Decreases for tax positions taken during a prior period

    (4 )     (95 )     (210 )

Other

    (110 )     196       (720 )

Decreases for tax positions settled with tax authorities

    (2,080 )            

Decreases resulting from the expiration of statute of limitations

                (2,042 )

Unrecognized tax benefits, ending balance

  $ 12,626     $ 14,820     $ 12,320  

 

The Company recognized $0.9 million, $0.7 million and ($0.3) million of interest and penalties during fiscal 2025, fiscal 2024, and fiscal 2023, respectively. The Company has accrued $1.8 million and $1.2 million for the payment of interest and penalties as of January 31, 2025, and January 31, 2024, respectively.
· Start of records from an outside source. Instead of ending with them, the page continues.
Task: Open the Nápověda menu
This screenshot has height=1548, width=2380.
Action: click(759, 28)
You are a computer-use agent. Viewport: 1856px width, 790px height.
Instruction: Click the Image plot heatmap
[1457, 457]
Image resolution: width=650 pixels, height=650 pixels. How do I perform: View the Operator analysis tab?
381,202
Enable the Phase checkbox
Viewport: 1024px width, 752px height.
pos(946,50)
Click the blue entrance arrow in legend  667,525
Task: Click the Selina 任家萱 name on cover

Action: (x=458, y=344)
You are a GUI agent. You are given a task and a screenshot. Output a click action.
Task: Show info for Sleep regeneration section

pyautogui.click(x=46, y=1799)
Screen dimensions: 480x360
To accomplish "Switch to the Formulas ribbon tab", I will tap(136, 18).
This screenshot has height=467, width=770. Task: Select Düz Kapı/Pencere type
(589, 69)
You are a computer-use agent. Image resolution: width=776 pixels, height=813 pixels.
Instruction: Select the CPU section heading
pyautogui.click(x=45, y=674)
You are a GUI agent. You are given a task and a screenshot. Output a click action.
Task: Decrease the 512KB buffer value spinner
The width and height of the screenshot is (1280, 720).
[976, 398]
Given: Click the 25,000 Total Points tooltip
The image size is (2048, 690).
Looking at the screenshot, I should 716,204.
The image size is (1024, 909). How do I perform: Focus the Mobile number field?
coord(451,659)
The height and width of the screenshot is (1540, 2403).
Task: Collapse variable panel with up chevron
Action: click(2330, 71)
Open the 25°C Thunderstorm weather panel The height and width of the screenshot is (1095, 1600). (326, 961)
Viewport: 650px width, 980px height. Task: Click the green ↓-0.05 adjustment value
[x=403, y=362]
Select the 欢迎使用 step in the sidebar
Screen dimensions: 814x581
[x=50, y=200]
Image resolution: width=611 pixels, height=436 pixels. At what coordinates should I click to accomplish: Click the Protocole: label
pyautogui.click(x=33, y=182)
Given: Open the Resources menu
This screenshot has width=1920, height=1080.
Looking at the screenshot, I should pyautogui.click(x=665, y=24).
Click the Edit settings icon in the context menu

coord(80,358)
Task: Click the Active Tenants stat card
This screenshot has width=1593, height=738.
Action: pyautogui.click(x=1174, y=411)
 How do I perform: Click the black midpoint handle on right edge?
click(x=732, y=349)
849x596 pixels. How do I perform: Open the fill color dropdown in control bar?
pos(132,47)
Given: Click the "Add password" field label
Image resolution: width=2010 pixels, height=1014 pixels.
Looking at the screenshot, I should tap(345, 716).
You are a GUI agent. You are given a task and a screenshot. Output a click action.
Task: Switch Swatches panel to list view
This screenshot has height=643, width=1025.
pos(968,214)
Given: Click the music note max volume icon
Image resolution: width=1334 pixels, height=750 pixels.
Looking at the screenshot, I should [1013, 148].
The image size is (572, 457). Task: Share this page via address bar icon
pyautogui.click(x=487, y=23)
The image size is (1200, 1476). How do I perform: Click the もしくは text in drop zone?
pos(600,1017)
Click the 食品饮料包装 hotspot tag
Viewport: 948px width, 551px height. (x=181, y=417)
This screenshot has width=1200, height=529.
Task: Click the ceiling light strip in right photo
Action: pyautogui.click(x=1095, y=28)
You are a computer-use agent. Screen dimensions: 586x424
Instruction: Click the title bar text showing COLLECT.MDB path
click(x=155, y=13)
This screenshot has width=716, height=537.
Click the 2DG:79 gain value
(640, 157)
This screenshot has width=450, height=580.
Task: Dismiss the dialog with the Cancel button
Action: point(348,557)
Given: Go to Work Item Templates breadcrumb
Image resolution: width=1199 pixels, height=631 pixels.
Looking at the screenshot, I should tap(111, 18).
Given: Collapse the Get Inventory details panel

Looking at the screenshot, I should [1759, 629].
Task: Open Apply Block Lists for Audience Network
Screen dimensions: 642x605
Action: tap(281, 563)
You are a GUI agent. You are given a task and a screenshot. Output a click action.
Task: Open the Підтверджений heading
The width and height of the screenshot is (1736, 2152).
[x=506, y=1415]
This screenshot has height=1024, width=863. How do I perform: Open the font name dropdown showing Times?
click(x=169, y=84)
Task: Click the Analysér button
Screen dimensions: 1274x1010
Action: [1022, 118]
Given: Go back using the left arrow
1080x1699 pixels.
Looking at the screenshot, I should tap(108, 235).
We estimate that $6.1 million of our unrecognized tax benefits that we have accrued as of January 31, 2025, will be released within the next 12 months due to expiration of the applicable statute of limitations. 

 

The Company and its subsidiaries filed tax returns for the United States, multiple states and localities, and for various non-United States jurisdictions. The Company has identified the United States and Ireland as its major tax jurisdictions. The Company’s tax filings are subject to examination by U.S. federal, state, and various non-United States jurisdictions. The Company’s U.S. federal tax returns are open for years after January 31, 2021.